There’s a new film coming from SF’s own Jennifer Seibel Newsom: Missrepresentation. A documentary about the lack of female leadership and the way women are portrayed in the media. Check it out: www.misspresentation.org.

The site lists ways you can affect change in ten minutes, ten days, ten weeks. It’s very cool. In honor of Missrepresentation, here’s a list of 10 Girls I’m Sick Of:

1. The Stripper. Ladies, stripping does NOT equal female empowerment. Just because you CAN take your clothes off and grind, doesn’t mean you should. Just because you CAN dress like a stripper doesn’t mean appropriating that look gives you clout, class, or connections (at least not the kind you want).

2. The Beauty Tot. We’ve all seen them on TV, the little zombie girls in full makeup, flippers, extensions, and theme-wear. For god’s sake, let them out of their cages, already.

3. The Rich Bitch. Headband, designer handbag, Ivy league school, five-hundred dollar heels, and a coke habit.

4. The Drunken Housewife. Pick a city, any city. Add self-tanner, vats of white wine, unseemly husbands, and orchestrated catfights. Stir and repeat.

5. The Swimsuit Model. Airbrushed perfection. She walks! She talks!  Perfect to drape across the hood of a car, a vodka bottle, or to dress up in lingerie and angel wings. 

6. Brides. Women DO carry on careers and lives after we wed. Yes, it’s a big day. But you don’t need plastic surgery or radical dieting for it. Trust me.

7. The Perky Women in Detergent/Cleaning Supply Ads. Who ARE these women?

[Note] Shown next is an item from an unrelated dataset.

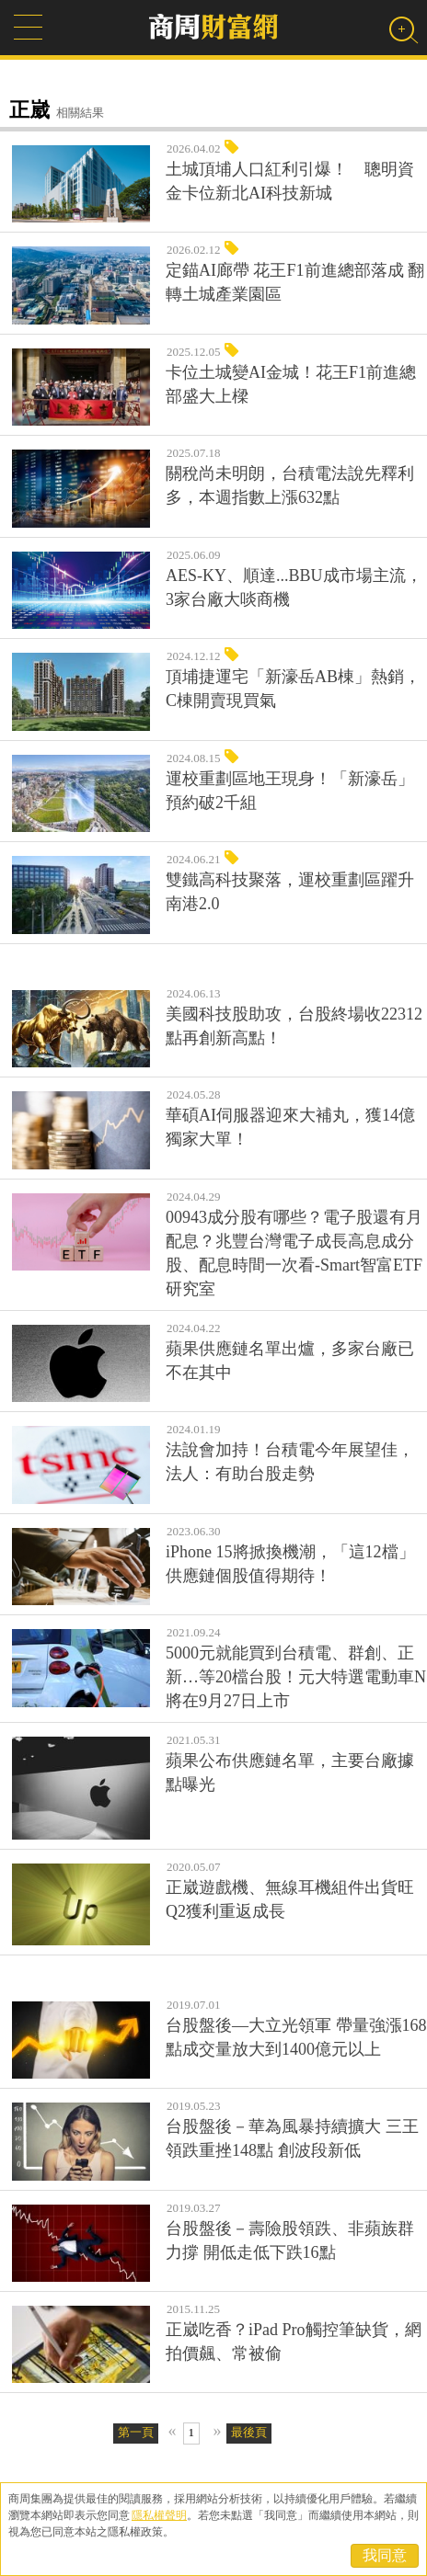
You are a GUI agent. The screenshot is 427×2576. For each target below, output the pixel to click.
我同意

Are they the zombie adult results of the Beauty Tots? Do we really care if our laundry is less than perfect or our sinks aren’t sparkling? I really don’t. My mop has never spoken aloud to me and if yours is to you, I suggest professional help, STAT. And why aren’t men ever worried about these things on TV?

8. The Female Politician. Don’t get me wrong. I want lots MORE women politicians, but I want them without the media talking about their hair/clothes/breasts/whether or not they need or have had plastic surgery. How is this going to help us with, say, the crisis in the Middle East?

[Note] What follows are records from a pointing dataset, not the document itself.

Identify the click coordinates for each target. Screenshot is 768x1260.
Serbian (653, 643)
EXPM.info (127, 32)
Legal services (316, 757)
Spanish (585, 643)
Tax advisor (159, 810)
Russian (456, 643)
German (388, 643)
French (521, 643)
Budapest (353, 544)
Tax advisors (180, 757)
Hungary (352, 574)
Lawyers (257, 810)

9. The Good Christian Mother. Oh my lord, am I tired of this woman. It’s great that she values the sanctity of life and has twenty-odd children. It’s wonderful that she chooses not to educate her daughters and arranges marriages for them, but I’d really prefer if she could let the separation of church and state stand and stay the hell out of making decisions about MY uterus, thanks.

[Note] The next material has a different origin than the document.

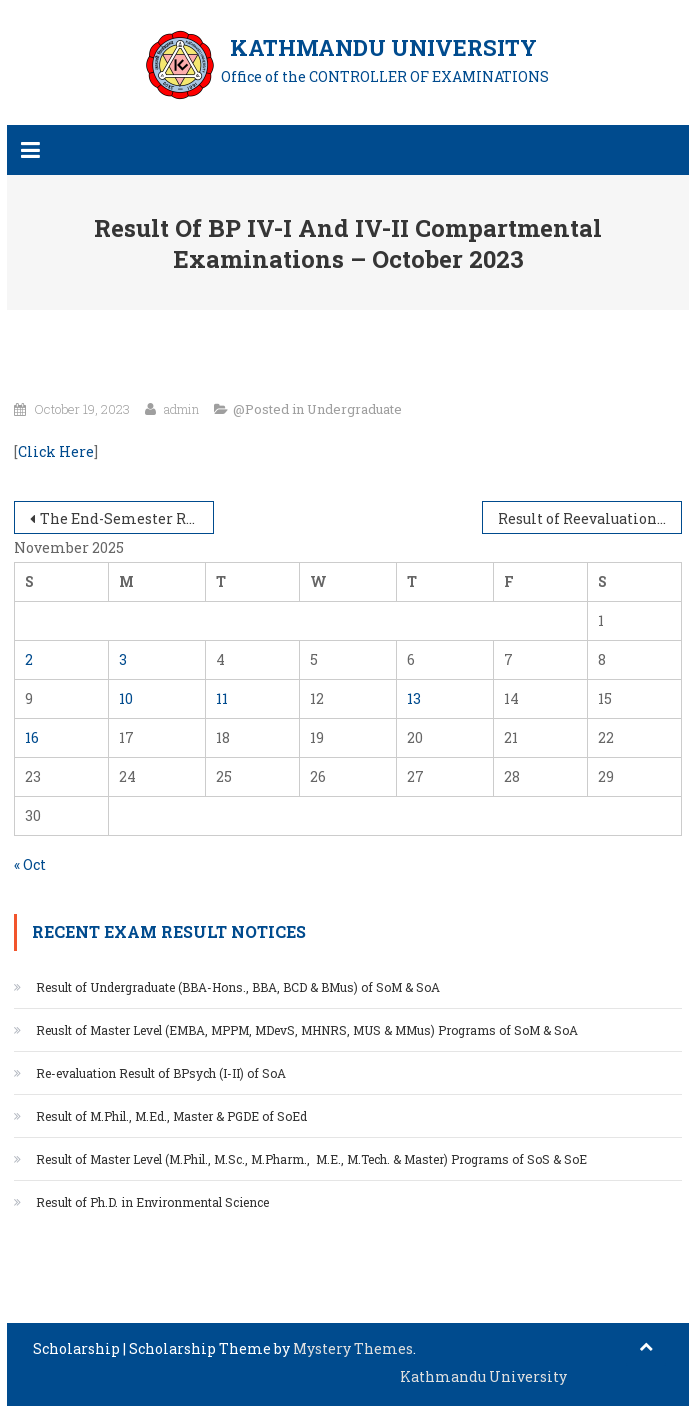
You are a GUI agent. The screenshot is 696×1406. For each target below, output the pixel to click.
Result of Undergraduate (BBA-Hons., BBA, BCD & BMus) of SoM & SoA (238, 987)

10.  The Babytalking Reality Star. Or Heiress. Take your pick. They don’t have functional jobs, as far as I can tell, they don’t read, and when they speak, they sound six years old.

Where in the media are the pretty smart girls who are good at math? The sexy grannies? The woman who will be president? Where are the moms who are also heart surgeons, the CEO’s, the female fighter pilots? I know these women exist–I have seen evidence of them!–but you wouldn’t know it from our tv, magazines, and music.

Where, most of all, am I supposed to place my two young, beautiful, smart, and capable daughters who are so much more than all of this nonsense?